Where? The Walnut Avenue Mall, Sun Valley Road, Ketchum, Idaho
When? July 12, 2015 9am to 5pm including lunch and a cocktail reception
July 13, 2015 Private session on Impact Investing for Resilience and Partner Organizations meeting
(please email info@sunvalleyinstitute.org if interested in either, thank you)

A renowned public speaker, Senator Booker will share his insights on resilience from his experience as U.S. Senator and as Mayor of Newark, NJ, including rebuilding after Hurricane Sandy and catalyzing an economic resurgence in Newark. Senator Booker has spent 16 years in public office focused on addressing the vital needs of his constituents and the country by putting partisanship aside to get things done. Senator Booker attended Yale Law School and Oxford University as a Rhodes Scholar, played football as a tight end for Stanford University and has over 1.5 million Twitter followers. After earning his law degree, Cory moved to Newark, where he served on the Newark City Council and lived for eight years in Brick Towers, a low-income housing complex. He now owns a home and lives in Newark’s Central Ward community.
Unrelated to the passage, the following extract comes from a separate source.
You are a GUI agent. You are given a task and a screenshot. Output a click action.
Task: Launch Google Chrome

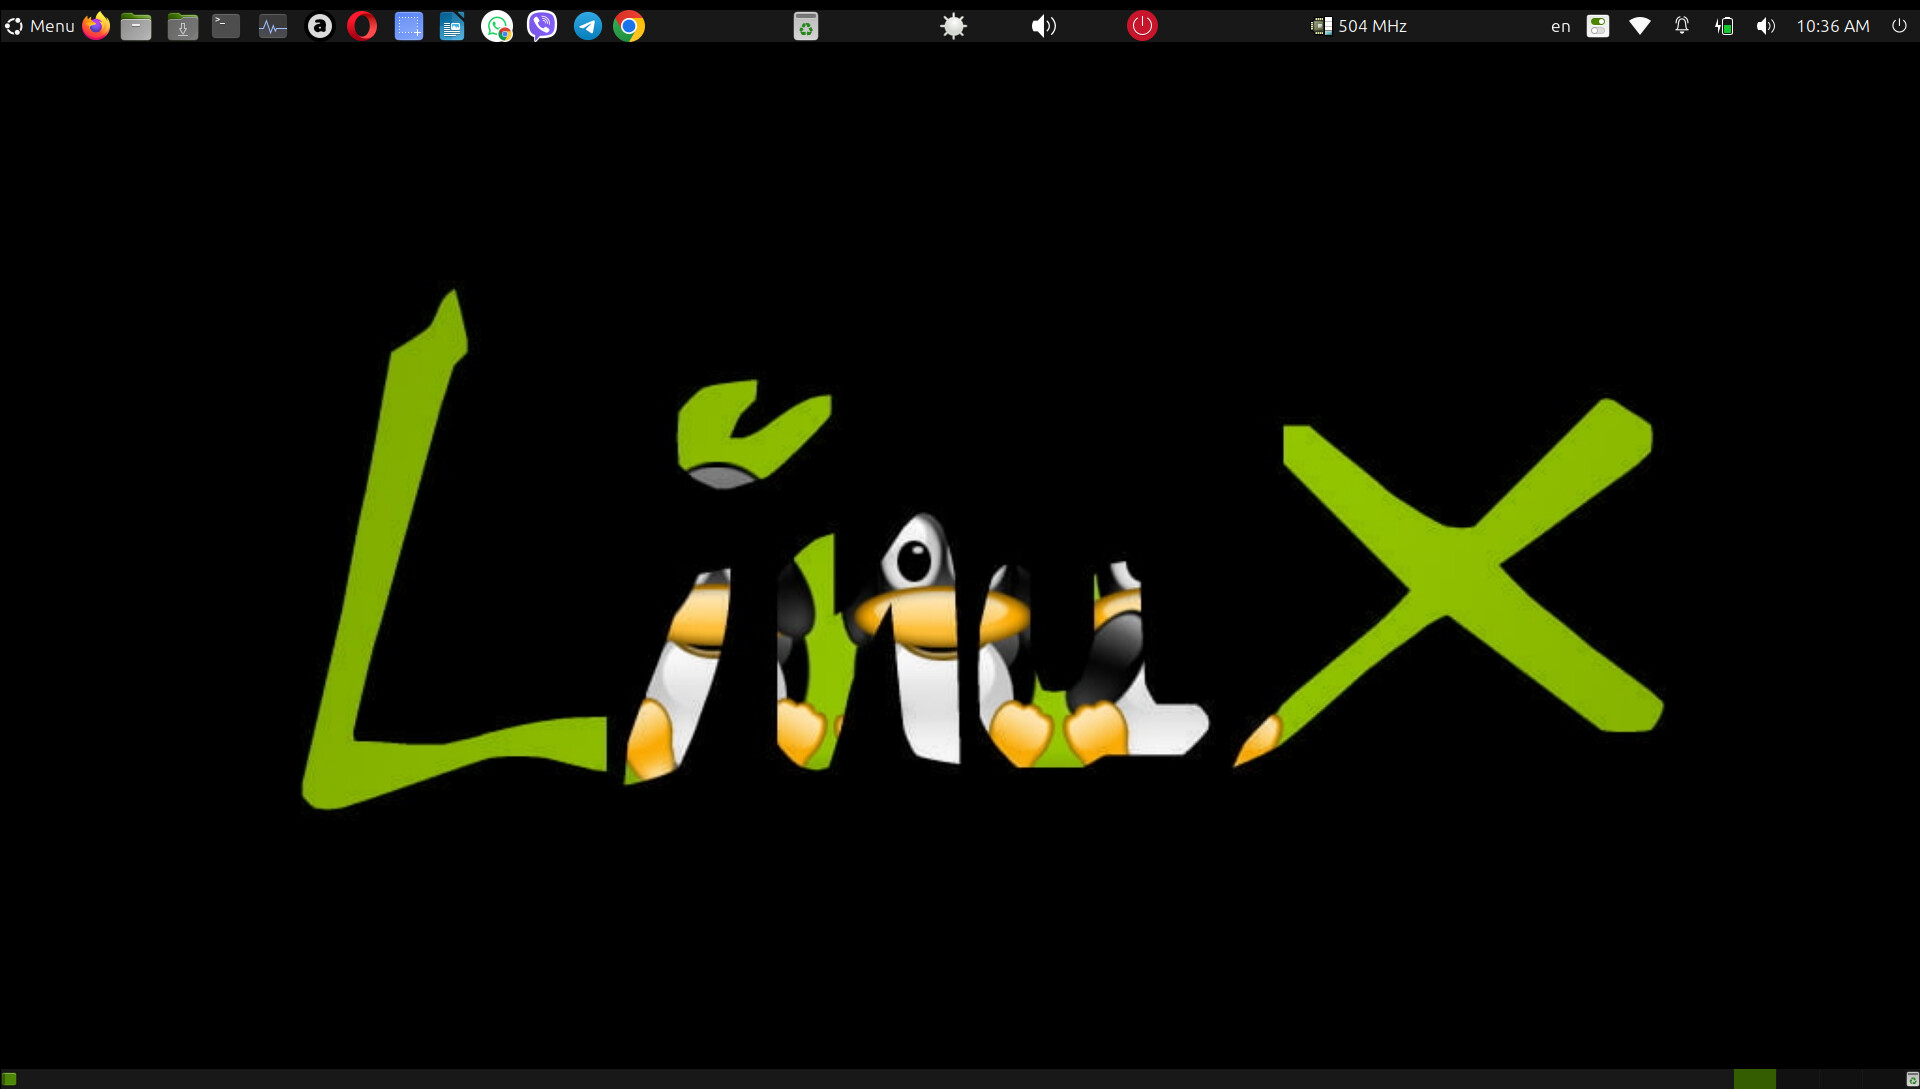pos(629,26)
Leaders in the Wood River Valley of Idaho founded the Sun Valley Institute for Resilience in the Spring of 2015 to ensure the prosperity of this special place for future generations of residents and visitors alike, and to serve as a resource for communities everywhere. Increasing the availability of locally produced energy and food, incenting sustainable water use, and investing in critical infrastructure, such as for communications and health care, will strengthen the resilience of our valley’s economy and quality of life. The first annual Sun Valley Forum brings together global and local resilience leaders to inspire, inform and take action. Hear about innovative public-private partnerships, business models and investment opportunities.

Confirmed speakers include Nancy Kete of the Rockefeller Foundation, Raul Pomares of Sonen Capital, Marco Krapels of SolarCity, Brooks Preston of the Overseas Private Investment Corporation, Brent Stacey of the Idaho National Laboratory, Gary Dirks of the Global Institute of Sustainability at Arizona State University, Jennifer Leonard of The CAPROCK Group, Jeff Goodell of Rolling Stone Magazine and Michael Shuman, author of Local Dollars, Local Sense. You may learn more and register to join us at http://www.sunvalleyinstitute.org. Please note it is first-come, first-served, so arrive early!

Around the world, resilience is rightly receiving increased attention from individuals, businesses, cities, and nations. The very aspects that make the Sun Valley area so special—its relative isolation, its high-desert climate and its major economic driver being recreation and tourism–also leave the region vulnerable from an economic, energy and environmental standpoint. In partnership with leading foundations, academic institutions, corporations and nonprofits, the Institute brings together local and global resources and expertise to strengthen the area’s ability to bounce back from harm to the local economy, whether from wildfires, poor snowfall or global economic conditions, and to serve as a global resource to increase resilience far beyond.

From the Native Americans, miners and ranchers of Sun Valley’s early days to the Union Pacific engineers who built the world’s first chairlift to those who challenge themselves in its mountains and rivers today, Sun Valley is about history and tradition, grit and perseverance, well-being and enjoyment. The risks, assets and values of Sun Valley make it the perfect home for an institute dedicated to resilience.